Conjuctive tissue: It is formed by the parenchymatous cells laying between the xylem and the phloem.
Xylem and phloem: There are usually two to four xylem and phloem patches. Later, a cambium ring develops between the xylem and phloem.
Stele: All tissues on the innerside of the endodermis such as pericycle, vascular bundles and pith constitute the stele.
6.2.2 Monocotyledonous Root
The anatomy of the monocot root is similar to the dicot root in many respects (Figure 6.3 b).
As compared to the dicot root which have fewer xylem bundles, there are usually more than six (polyarch) xylem bundles in the monocot root. Pith is large and well developed. Monocotyledonous roots do not undergo any secondary growth.
6.2.3 Dicotyledonous Stem
The transverse section of a typical young dicotyledonous stem shows that the epidermis is the outermost protective layer of the stem (Figure 6.4 a). Covered with a thin layer of cuticle, it may bear trichomes and a few stomata.
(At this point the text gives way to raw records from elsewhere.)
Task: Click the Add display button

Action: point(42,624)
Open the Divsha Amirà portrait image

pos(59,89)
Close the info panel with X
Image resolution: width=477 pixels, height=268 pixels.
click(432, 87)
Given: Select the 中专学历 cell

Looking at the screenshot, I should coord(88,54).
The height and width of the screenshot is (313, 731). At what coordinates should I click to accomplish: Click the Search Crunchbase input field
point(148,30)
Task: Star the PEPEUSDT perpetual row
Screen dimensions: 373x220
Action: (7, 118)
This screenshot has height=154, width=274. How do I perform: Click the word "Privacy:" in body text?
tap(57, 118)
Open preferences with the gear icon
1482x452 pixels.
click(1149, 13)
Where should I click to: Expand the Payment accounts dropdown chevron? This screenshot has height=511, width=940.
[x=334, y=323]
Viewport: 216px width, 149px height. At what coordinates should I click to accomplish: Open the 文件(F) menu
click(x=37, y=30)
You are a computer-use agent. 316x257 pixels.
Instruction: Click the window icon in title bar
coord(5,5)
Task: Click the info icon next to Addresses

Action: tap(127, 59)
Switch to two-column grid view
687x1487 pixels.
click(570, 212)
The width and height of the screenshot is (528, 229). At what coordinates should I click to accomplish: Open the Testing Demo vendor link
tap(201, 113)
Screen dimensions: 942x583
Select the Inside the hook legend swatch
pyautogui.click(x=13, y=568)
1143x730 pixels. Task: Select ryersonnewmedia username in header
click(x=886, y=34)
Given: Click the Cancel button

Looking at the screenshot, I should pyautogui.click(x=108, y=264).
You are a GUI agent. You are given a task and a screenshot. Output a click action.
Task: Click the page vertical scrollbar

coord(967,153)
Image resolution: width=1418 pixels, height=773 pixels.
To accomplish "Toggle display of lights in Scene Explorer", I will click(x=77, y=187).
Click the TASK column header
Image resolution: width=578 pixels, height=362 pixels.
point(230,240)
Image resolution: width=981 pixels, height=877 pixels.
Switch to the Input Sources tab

Cortex consists of three sub-zones.
Hypodermis: It is the outer most sub-zone of cortex consisting of a few layers of collenchymatous cells just below the epidermis, which provide mechanical strength to the young stem.
Parenchyma: These are the cortical layers below hypodermis consist of rounded thin walled parenchymatous cells with conspicuous intercellular spaces.
Endodermis: It is the innermost layer of the cortex. The cells of the endodermis are rich in starch grains and the layer is also referred to as the starch sheath.
Pericycle is present on the inner side of the endodermis and above the phloem in the form of semi-lunar patches of sclerenchyma.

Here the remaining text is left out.